*** Data for the task ***
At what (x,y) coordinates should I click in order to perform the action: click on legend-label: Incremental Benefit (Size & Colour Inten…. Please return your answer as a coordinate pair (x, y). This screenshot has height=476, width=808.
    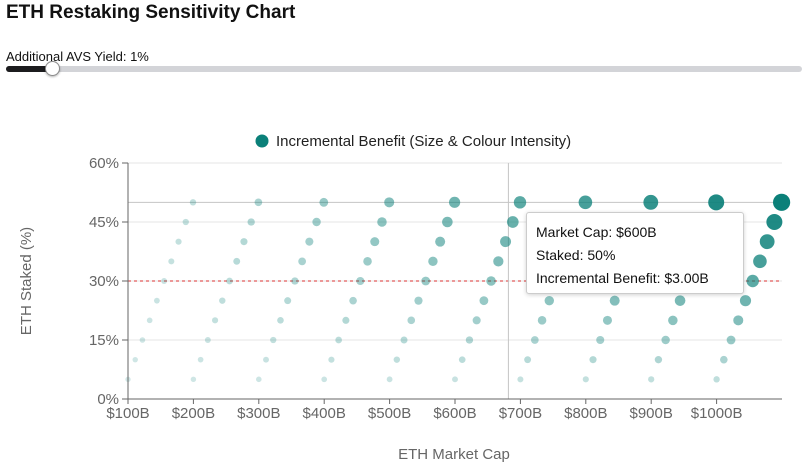
    Looking at the image, I should click on (424, 142).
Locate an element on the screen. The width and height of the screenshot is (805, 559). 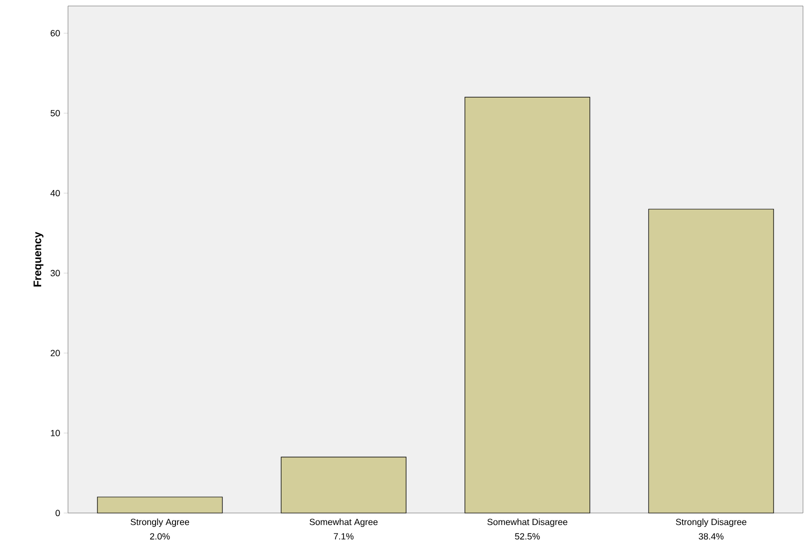
x-tick-label: Somewhat Disagree is located at coordinates (528, 522).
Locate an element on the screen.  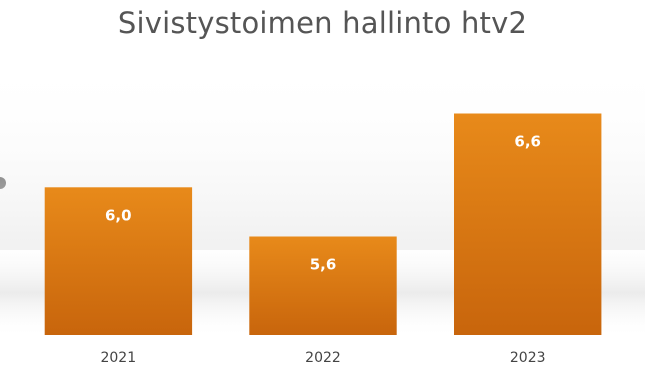
ticks-layer: 2021 2022 2023 is located at coordinates (322, 358).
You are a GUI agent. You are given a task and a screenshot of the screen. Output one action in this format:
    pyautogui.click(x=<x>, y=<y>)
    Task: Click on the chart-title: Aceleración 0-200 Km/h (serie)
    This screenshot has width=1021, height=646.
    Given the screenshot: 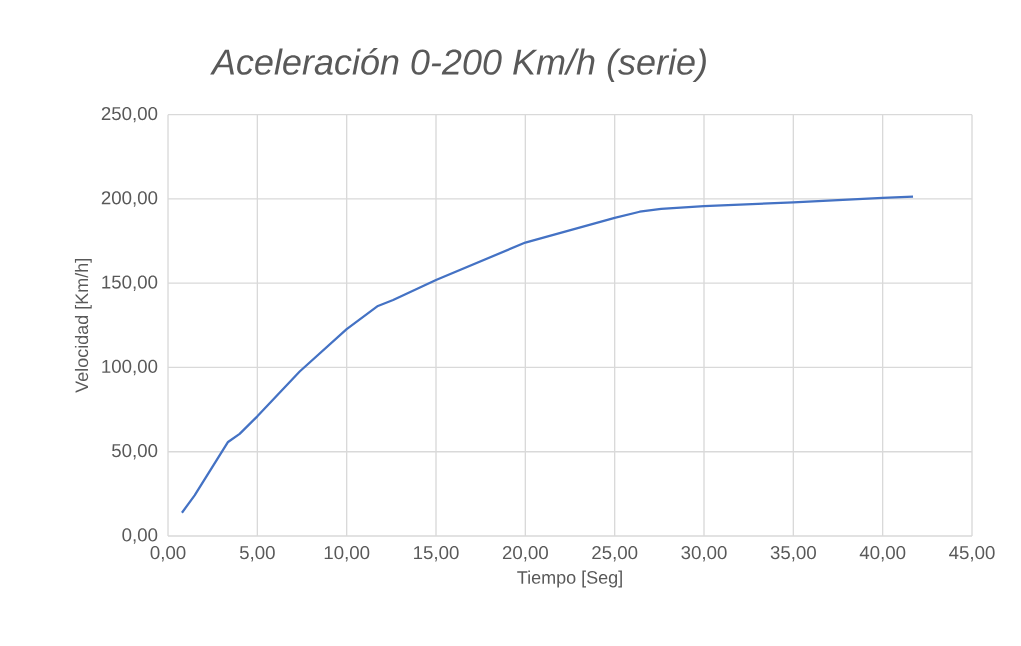 What is the action you would take?
    pyautogui.click(x=458, y=65)
    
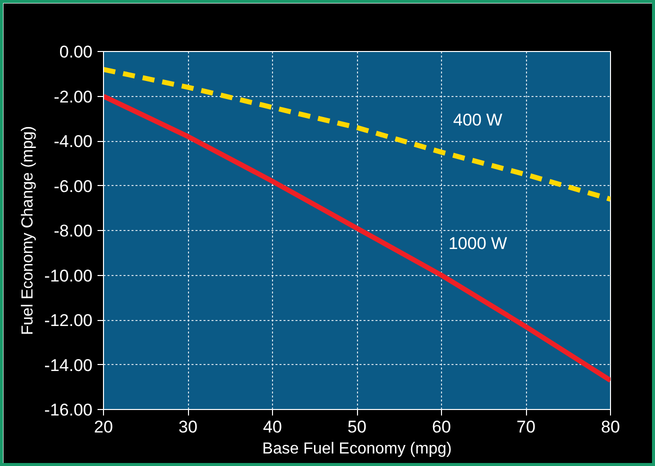 The height and width of the screenshot is (466, 655). I want to click on y-tick-label: -8.00, so click(73, 231).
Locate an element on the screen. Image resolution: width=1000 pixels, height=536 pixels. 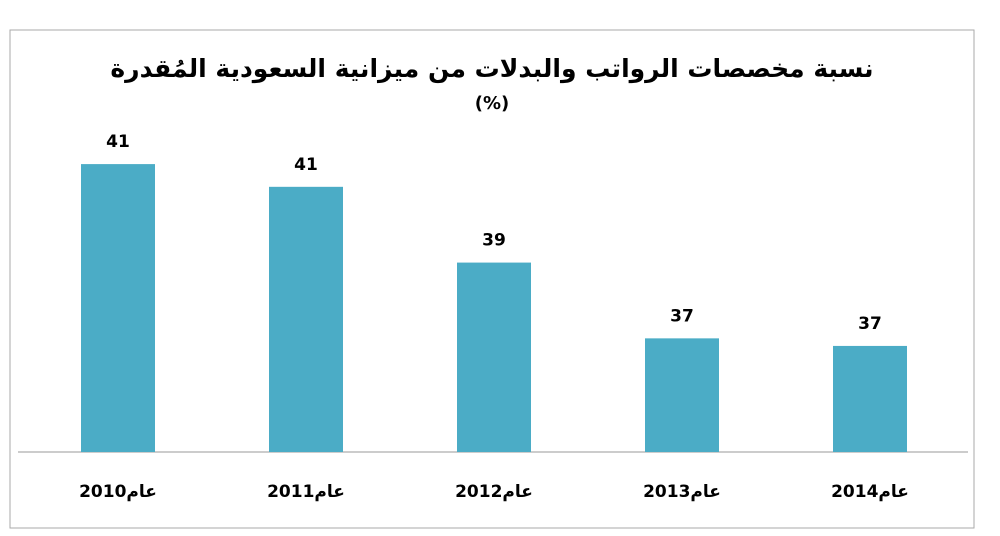
x-tick-label: 2013عام is located at coordinates (682, 492).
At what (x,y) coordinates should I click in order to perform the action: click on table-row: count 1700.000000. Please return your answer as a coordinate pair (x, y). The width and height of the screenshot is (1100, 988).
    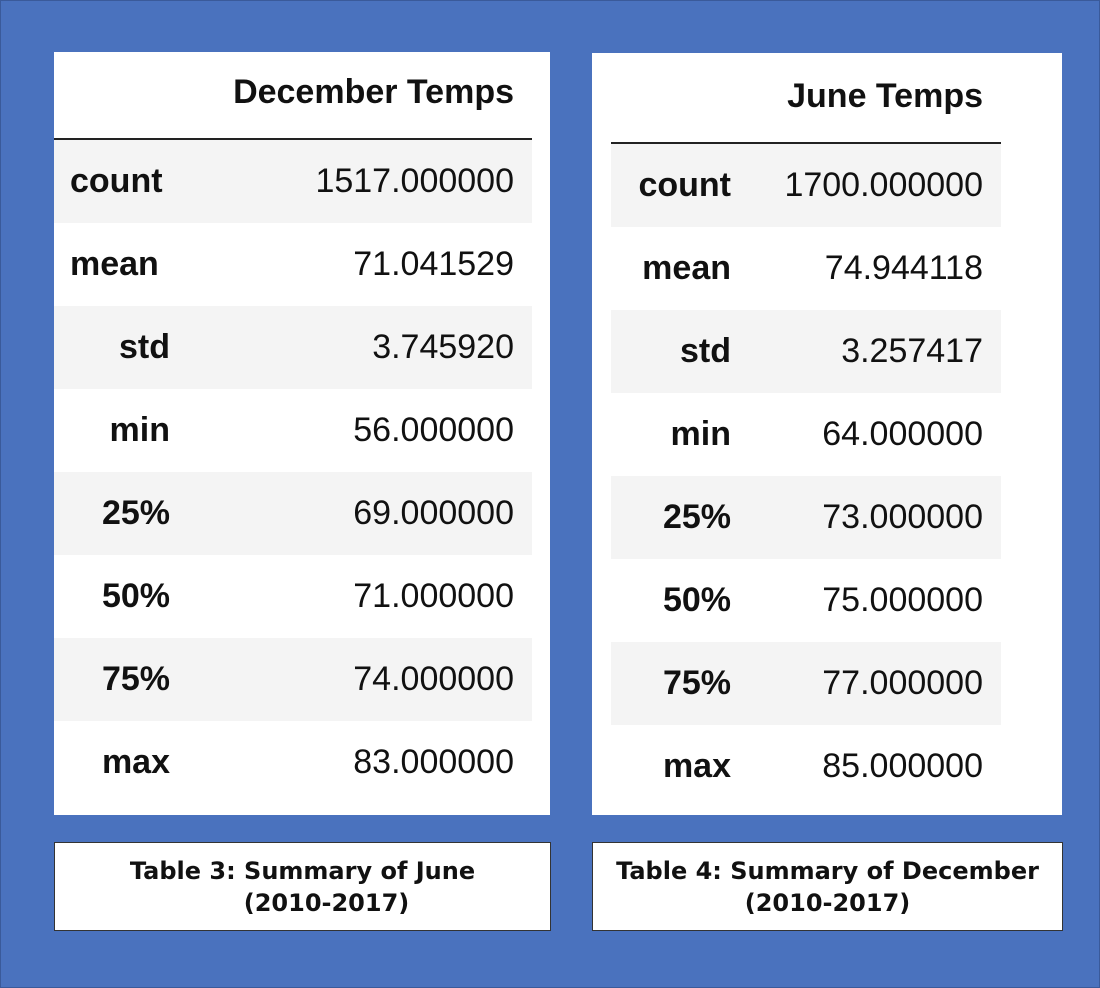
    Looking at the image, I should click on (806, 185).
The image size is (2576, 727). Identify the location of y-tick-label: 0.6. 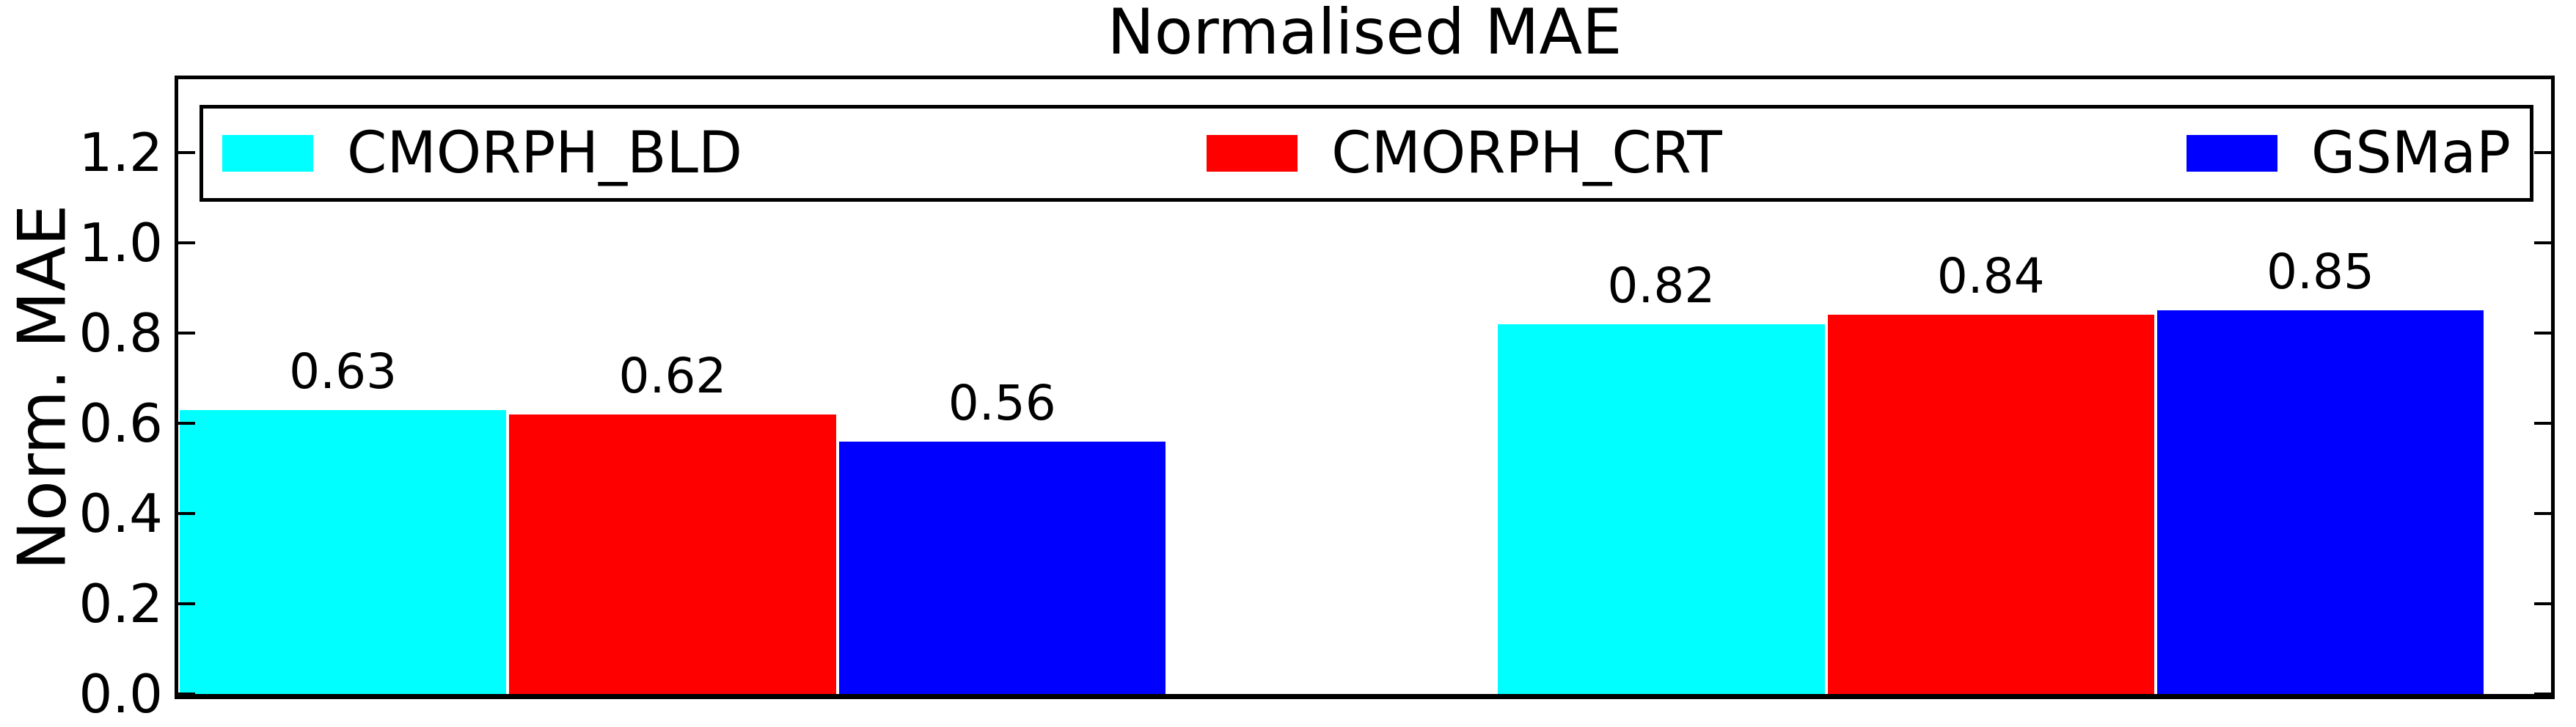
(121, 423).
*** End of Data for the task ***
Could you put the records into a numbered list, starting at the line that contains "Locate an element on the screen. Image" and going through the end of the records, with blank lines and pictures left out?

> **Response box**
1. Locate an element on the screen. Image resolution: width=1000 pixels, height=536 pixels. 
2. x-tick-label: 2013عام is located at coordinates (682, 492).
3. At what (x,y) coordinates should I click in order to perform the action: click on table-row: count 1700.000000. Please return your answer as a coordinate pair (x, y). The width and height of the screenshot is (1100, 988).
4.     Looking at the image, I should click on (806, 185).
5. The image size is (2576, 727). Identify the location of y-tick-label: 0.6. 
6. (121, 423).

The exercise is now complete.